Haemodynamic instability, marked by hypertensive crises and profound
hypotension, is the primary concern during surgery. Before the
procedure, all patients should receive alpha-receptor blockers to manage
the symptoms of excess catecholamines and control blood pressure. Using
unopposed beta-blockers should be avoided until alpha-blockers are
initiated. A high-sodium diet during alpha-blocker therapy and saline
infusion 24 hours before surgery are also recommended [11].
Intraoperatively, hypertensive crises should be managed with a
sufficiently deep level of anaesthesia and short-acting parenteral
antihypertensive drugs, such as nitric oxide modulators, calcium channel
blockers, alpha-adrenergic antagonists and magnesium sulphate.
Tachyarrhythmia can be treated by administering beta-adrenergic
antagonists. Interestingly, recent research indicates that
alpha-2-adrenergic agonists, like dexmedetomidine, may be effective in
reducing catecholamine availability [14]. However, as those authors
discussed, the risks of cardiac, renal and hepatic comorbidities or
obesity were excluded using a single, clinically-approved low-dose
infusion of dexmedetomidine, which makes such a study difficult to
generalise, highlighting the need for further research. In case of a
sudden decrease in sympathetic activity after isolating the tumour,
vasoconstrictor drugs combined with a crystalloid infusion may be
necessary to control severe, refractory hypotension [15].
In the postoperative phase, haemodynamic instability and hypoglycaemia
are the two primary complications [11]. Hypotension typically
results from a rapid decline in circulating catecholamines after tumour
removal, the residual effects of preoperative hypotensive medications,
hypovolaemia, blood loss or the downregulation of adrenoreceptors.

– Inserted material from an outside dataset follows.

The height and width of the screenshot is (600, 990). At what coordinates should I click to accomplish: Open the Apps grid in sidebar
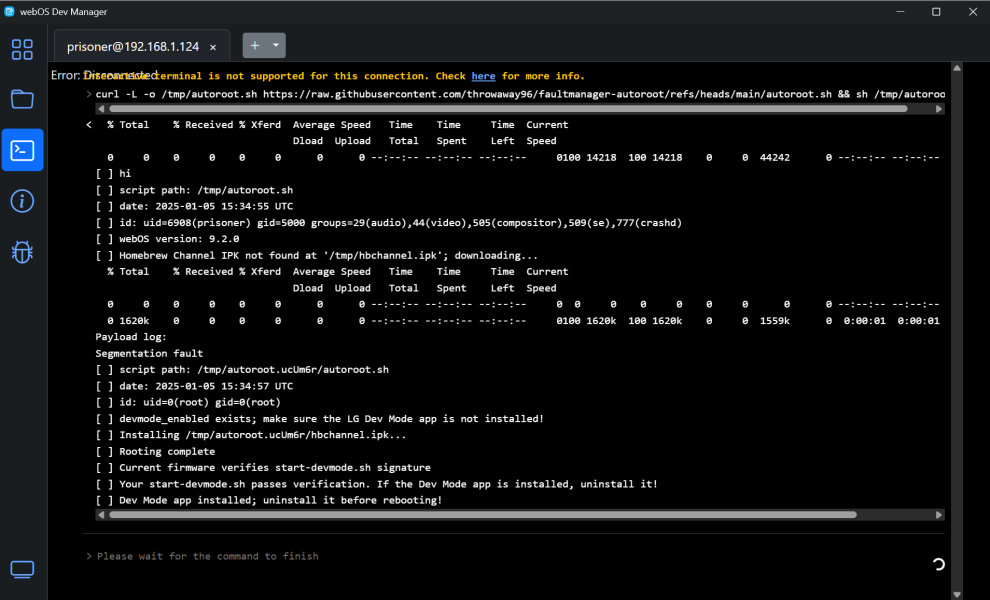coord(22,49)
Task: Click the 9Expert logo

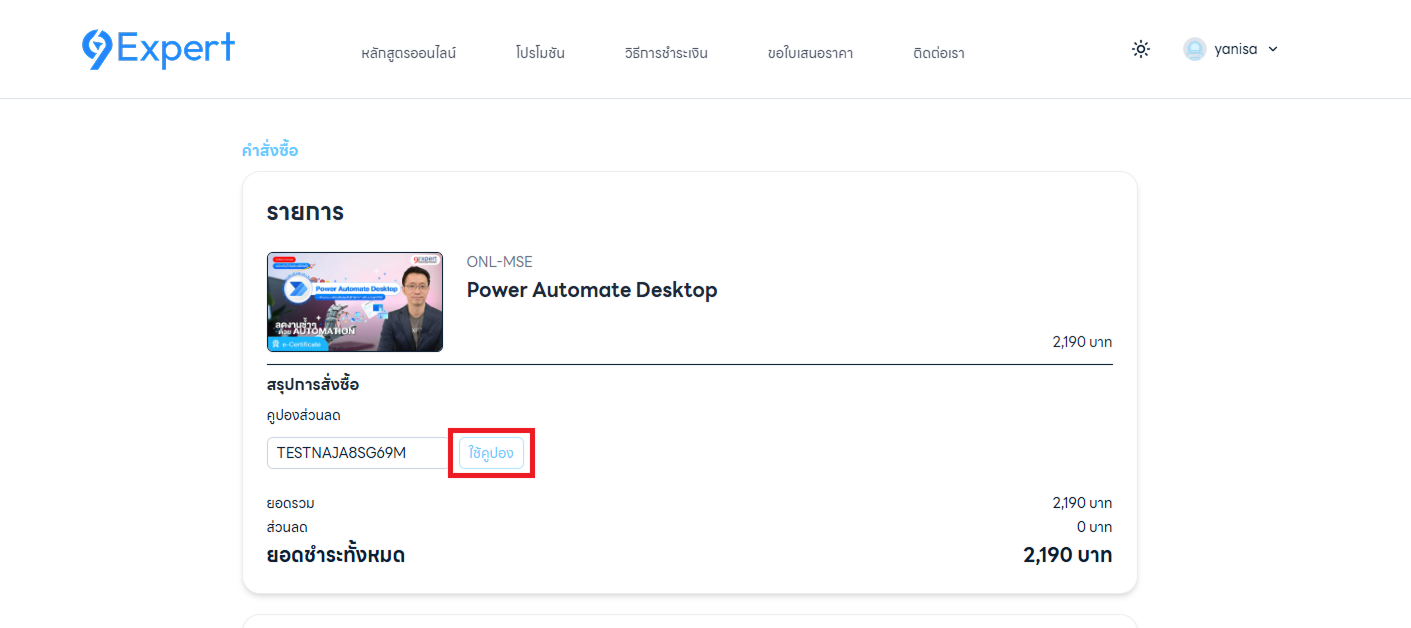Action: coord(158,49)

Hypoglycaemia typically occurs a few hours after tumour removal. The
mechanism is believed to involve increased insulin secretion due to the
decrease in circulating catecholamines [16].

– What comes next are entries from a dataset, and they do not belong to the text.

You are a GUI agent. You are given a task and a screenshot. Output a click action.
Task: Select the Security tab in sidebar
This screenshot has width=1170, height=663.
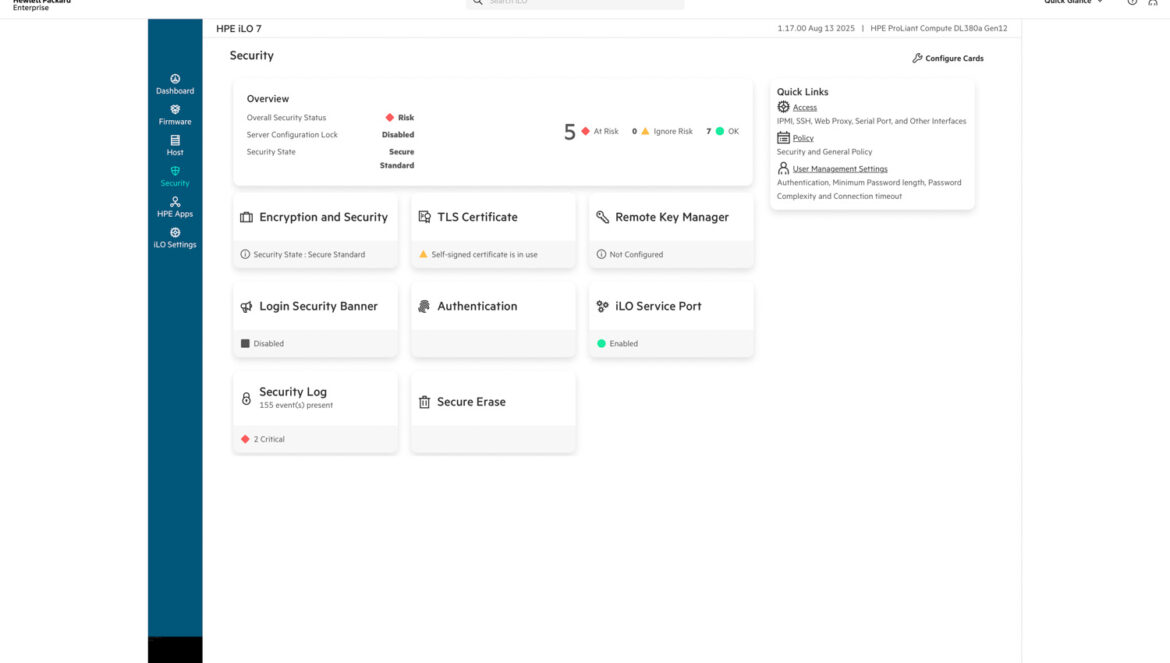pyautogui.click(x=175, y=176)
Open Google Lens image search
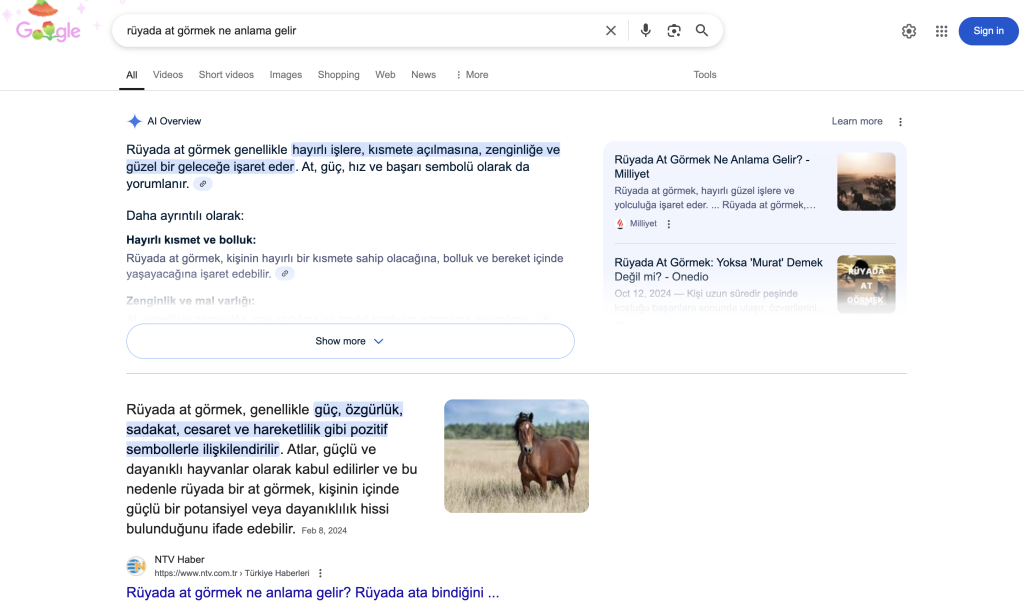 tap(674, 31)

This report describes the case of a patient with a long history of
hypertension attributed to ADPKD and renal failure. Regular radiological
follow-up for a prior ablated myxoid liposarcoma showed no recurrence,
the stability of a hypodense lesion medial to the right kidney and a
benign left pararenal lesion. Although no major symptoms and no
complications during prior surgery had suggested the presence of PPGLs,
she presented with profound haemodynamic instability during a left
nephrectomy, because of a previously unknown PPGLs that the surgical
team had not been able to prepare for in advance.